La transformation d’un phénomène naturel en catastrophe dépend en grande partie du niveau de vie des pays et des populations concernées.

"A l’intérieur même d’un pays du Tiers-Monde, ce sont les groupes sociaux les plus misérables qui sont les plus exposés aux catastrophes", notent A. Wijkman et L.Timberlake. Ainsi, la majorité des 10 000 victimes du tremblement de terre de Mexico en 1985 se trouvait dans les quartiers populaires, les plus affectés par le séisme"

La situation est semblable au plan international, entre pays riches et pays pauvres : un tremblement de terre en Californie aura des effets limités alors que les conséquences seront dramatiques au Mexique ou en Iran.

Les cas du Japon et du Pérou, deux pays situés dans des zones de forte sismicité sont éloquents : entre 1960 et 1981, le Japon a subi 43 tremblements de terre et autres catastrophes naturelles ayant causé au total 2 700 morts soit 63 victimes par événement. Durant la même période, au Pérou, on dénombre 31 catastrophes, qui ont causé 91 000 victimes, soit en moyenne 2 900 par événement !

De tels exemples sont nombreux et tendent à démontrer que la fréquence des catastrophes naturelles qui frappent les pays du Tiers Monde et leurs habitants les plus pauvres ainsi que la gravité des dommages qu’elles provoquent ne résulte pas d’une sorte de malchance qui concentrerait sur le sud les "colères" de la terre et du ciel. L’inégalité face aux risques entre pays du Nord et du Sud et, au sein de ces pays, entre couches privilégiées et défavorisées s’expliquent par des niveaux différents de développement économique.

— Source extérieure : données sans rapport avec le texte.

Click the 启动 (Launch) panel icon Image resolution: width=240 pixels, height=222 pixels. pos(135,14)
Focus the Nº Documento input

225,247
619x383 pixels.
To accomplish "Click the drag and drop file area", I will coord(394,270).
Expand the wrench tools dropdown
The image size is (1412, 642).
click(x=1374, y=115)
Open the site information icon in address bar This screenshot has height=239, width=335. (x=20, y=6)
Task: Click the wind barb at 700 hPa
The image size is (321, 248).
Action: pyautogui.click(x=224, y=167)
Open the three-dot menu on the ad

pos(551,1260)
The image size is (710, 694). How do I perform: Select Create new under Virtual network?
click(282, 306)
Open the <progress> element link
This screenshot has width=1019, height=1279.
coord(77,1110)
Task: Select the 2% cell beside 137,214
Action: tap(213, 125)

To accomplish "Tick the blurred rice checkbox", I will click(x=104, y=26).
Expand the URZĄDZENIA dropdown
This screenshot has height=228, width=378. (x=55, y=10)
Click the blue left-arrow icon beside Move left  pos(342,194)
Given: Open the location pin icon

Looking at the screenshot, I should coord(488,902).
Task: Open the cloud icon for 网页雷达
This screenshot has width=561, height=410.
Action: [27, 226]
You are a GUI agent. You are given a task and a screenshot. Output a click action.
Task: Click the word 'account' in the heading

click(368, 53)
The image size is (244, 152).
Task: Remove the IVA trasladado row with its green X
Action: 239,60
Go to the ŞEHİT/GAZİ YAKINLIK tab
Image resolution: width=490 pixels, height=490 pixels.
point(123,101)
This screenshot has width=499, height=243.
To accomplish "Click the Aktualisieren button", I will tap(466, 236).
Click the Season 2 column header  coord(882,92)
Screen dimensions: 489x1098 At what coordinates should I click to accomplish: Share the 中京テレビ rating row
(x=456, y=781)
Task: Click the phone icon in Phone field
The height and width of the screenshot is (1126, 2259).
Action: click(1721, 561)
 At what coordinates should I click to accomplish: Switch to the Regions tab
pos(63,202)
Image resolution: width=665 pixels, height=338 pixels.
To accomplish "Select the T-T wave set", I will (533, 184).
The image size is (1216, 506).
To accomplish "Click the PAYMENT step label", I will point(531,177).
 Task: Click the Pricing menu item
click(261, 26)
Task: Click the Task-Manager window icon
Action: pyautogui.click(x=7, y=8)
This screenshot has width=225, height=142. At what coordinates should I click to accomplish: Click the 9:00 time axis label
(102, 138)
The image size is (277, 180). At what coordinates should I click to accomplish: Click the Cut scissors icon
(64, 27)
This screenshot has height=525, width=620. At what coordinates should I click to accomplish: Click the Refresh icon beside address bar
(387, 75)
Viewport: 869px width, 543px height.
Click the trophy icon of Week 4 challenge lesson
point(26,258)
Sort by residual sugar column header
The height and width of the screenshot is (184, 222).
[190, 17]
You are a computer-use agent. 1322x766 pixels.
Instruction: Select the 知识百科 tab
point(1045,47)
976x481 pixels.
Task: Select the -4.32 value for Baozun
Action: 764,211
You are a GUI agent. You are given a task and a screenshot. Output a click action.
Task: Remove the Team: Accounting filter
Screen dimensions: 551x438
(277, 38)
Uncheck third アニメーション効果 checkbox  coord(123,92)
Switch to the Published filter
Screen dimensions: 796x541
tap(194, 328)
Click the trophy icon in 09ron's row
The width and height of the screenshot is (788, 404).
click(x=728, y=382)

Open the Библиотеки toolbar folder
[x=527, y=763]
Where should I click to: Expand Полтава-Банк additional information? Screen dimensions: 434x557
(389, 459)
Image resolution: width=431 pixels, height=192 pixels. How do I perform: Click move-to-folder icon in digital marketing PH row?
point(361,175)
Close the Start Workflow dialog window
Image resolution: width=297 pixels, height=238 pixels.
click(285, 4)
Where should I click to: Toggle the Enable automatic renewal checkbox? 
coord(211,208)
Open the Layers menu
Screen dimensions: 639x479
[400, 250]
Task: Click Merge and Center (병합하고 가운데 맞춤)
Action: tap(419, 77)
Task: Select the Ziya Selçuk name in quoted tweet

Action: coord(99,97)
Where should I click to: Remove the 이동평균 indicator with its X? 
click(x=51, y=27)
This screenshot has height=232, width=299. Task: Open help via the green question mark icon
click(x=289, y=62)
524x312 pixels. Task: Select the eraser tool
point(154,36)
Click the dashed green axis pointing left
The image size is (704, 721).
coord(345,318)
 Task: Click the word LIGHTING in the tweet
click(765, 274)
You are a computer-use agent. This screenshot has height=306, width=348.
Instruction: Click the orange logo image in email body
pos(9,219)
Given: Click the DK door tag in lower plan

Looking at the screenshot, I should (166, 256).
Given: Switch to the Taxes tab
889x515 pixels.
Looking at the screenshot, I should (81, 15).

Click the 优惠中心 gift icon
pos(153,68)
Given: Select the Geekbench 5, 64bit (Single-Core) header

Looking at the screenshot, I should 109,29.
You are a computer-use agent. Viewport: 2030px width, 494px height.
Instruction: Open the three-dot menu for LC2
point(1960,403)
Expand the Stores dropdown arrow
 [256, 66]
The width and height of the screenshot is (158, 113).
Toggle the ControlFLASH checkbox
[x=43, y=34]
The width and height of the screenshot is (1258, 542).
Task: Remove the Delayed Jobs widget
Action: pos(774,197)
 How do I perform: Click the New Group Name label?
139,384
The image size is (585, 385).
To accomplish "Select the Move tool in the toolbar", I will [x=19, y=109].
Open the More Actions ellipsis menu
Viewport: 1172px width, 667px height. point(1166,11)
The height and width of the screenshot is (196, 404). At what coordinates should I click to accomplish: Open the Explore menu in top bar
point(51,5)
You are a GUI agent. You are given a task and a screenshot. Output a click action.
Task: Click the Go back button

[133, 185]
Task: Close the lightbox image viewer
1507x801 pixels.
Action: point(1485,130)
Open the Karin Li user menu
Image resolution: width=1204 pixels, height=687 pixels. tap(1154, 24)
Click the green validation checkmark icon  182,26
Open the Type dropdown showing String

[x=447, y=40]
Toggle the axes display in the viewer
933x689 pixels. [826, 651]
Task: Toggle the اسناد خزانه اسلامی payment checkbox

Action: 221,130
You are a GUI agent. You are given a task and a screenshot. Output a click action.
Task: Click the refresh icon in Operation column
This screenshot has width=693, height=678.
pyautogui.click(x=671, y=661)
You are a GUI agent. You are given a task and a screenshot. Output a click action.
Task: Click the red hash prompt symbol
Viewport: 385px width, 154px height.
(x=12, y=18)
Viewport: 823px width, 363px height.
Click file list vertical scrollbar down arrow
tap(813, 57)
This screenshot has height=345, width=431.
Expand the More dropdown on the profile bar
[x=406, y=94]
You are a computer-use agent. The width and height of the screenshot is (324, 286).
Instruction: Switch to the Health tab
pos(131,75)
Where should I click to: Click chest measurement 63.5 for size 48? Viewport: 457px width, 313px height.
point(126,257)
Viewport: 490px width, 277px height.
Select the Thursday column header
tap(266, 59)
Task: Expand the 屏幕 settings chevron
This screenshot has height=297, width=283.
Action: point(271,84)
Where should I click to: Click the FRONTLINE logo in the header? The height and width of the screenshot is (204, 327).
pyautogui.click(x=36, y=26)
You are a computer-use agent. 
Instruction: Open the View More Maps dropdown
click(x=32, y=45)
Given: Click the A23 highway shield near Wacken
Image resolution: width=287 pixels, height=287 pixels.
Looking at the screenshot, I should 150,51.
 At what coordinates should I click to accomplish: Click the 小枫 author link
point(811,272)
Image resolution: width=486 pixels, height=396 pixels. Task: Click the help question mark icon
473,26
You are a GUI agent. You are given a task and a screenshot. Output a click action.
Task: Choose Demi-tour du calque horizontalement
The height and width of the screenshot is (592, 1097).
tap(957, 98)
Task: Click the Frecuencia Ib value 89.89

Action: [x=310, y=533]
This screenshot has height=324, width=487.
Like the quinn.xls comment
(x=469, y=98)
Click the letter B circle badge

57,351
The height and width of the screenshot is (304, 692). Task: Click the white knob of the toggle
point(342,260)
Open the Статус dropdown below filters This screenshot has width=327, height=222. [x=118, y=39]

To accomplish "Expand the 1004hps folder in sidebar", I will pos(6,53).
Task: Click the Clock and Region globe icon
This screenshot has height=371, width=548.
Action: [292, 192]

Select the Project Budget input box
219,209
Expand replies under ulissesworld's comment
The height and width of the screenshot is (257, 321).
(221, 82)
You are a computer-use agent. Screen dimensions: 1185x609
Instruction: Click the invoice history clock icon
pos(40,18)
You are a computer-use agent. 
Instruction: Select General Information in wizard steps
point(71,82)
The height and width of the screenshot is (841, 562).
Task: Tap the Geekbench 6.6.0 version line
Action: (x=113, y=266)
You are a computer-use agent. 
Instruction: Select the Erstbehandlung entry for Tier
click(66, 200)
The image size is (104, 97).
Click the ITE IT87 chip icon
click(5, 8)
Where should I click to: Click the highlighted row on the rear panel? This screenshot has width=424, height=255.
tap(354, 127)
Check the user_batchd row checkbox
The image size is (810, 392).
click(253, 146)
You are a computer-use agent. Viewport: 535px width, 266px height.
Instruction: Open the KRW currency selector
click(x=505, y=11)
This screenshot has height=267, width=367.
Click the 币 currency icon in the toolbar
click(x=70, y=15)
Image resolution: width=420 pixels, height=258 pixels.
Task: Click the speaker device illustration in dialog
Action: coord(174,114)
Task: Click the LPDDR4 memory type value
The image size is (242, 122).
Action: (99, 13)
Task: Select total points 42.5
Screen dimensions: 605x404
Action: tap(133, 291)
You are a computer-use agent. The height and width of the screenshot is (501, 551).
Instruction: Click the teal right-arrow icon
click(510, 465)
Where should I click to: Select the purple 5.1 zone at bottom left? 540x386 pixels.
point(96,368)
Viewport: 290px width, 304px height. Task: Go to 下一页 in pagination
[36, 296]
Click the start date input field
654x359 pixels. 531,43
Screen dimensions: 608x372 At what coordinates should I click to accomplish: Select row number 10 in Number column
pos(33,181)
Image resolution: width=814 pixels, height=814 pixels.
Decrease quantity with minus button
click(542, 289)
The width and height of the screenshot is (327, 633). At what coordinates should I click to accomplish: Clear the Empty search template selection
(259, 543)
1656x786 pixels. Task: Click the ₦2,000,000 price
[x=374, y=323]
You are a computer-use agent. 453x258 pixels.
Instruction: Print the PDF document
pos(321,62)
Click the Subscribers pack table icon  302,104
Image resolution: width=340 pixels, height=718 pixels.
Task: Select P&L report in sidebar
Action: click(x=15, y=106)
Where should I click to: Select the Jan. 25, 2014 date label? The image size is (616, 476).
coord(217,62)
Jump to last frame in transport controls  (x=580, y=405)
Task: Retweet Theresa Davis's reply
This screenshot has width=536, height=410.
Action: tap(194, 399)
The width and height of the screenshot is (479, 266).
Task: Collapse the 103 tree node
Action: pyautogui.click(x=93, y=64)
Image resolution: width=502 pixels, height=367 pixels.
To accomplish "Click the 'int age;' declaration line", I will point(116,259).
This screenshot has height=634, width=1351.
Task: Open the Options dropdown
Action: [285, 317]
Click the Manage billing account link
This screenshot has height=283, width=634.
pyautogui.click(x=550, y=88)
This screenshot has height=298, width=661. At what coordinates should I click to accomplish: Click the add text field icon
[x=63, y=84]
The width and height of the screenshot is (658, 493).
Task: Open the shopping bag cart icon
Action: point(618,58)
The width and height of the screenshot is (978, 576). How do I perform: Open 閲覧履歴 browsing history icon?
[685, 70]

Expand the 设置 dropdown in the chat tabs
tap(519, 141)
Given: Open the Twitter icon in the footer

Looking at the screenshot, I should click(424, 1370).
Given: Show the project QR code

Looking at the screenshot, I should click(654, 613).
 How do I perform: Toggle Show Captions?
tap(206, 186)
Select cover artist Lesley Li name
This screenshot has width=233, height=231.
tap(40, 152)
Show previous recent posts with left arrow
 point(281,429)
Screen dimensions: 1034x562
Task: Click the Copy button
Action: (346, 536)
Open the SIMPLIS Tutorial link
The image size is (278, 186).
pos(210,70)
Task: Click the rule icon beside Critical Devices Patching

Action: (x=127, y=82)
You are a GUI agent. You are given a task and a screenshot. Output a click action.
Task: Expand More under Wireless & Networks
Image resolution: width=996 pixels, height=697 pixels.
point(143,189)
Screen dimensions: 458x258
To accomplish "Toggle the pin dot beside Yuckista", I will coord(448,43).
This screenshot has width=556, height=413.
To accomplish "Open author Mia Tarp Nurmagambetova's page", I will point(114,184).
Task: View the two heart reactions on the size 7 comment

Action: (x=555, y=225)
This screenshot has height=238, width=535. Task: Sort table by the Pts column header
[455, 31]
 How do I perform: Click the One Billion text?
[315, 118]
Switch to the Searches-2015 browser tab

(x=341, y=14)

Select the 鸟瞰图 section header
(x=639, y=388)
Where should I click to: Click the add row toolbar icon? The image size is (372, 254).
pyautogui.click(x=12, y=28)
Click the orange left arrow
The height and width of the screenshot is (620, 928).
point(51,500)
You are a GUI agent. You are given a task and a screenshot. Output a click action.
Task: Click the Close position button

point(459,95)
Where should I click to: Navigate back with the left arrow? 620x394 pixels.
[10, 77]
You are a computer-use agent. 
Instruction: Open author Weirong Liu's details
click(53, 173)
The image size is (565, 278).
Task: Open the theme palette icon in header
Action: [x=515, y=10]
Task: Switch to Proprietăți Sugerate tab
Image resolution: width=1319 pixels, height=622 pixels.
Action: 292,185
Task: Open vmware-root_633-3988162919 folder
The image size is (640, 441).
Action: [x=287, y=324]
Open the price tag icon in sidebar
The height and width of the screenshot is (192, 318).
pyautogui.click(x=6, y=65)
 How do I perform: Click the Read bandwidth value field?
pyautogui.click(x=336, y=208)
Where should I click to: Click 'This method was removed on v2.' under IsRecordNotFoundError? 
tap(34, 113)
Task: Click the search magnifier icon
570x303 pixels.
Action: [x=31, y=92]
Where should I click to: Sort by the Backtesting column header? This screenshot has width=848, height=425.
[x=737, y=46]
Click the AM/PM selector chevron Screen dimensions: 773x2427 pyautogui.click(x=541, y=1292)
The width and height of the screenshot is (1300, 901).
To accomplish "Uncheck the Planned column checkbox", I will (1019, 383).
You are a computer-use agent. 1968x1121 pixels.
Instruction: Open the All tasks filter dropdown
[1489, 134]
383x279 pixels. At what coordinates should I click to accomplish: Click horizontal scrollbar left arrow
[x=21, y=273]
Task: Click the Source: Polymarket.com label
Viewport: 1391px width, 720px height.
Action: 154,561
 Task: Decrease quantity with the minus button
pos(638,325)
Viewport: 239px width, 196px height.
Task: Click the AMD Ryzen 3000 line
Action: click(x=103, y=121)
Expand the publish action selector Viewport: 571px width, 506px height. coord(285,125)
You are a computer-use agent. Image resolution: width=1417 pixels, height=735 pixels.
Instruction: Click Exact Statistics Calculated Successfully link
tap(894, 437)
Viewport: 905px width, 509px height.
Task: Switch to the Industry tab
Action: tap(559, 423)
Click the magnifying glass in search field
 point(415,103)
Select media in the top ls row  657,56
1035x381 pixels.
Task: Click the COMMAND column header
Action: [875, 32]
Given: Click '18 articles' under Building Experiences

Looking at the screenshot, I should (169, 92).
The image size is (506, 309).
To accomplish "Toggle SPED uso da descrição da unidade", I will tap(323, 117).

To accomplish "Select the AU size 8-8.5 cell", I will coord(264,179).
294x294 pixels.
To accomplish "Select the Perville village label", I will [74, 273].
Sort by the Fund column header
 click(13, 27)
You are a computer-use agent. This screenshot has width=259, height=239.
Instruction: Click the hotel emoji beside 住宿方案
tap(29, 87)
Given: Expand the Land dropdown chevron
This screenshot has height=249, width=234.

Ce "mal-développement" est un des facteurs principaux de la vulnérabilité des populations qui sont souvent contraintes à s’installer sur les terres les moins sûres, qui ont l’avantage d’être gratuites ou dont le loyer est modique. Il peut s’agir soit de zones inondables, soit de sites menacés par des glissements de terrains en cas de séisme ou de pluies diluviennes (versant de montagnes déboisées...), soit encore d’endroits dangereux situés à proximité de volcans mais dont les sols sont particulièrement riches.

Prenons un exemple qui éclaire le lien entre mal-développement, gestion de l’environnement et vulnérabilité : au Honduras, 4% environ de la population possèdent 65% des terres cultivables. Les Compagnies bananières détiennent souvent les meilleures de celles-ci. De ce fait, la population doit s’installer sur les versants des vallées et déboiser pour cultiver des céréales. Cette déforestation, aggravée par l’exploitation commerciale du bois, a provoqué un grave phénomène d’érosion et les rivières ont connu des crues plus fréquentes en raison des dépôts de sédiments. Lorsque le cyclone Fifi s’est abattu sur le pays en 1974, les fortes pluies ont transformé les versants en torrent de boue. Entre 4000 et 8000 personnes périrent et les dégâts sur le plan agricole ont été considérables.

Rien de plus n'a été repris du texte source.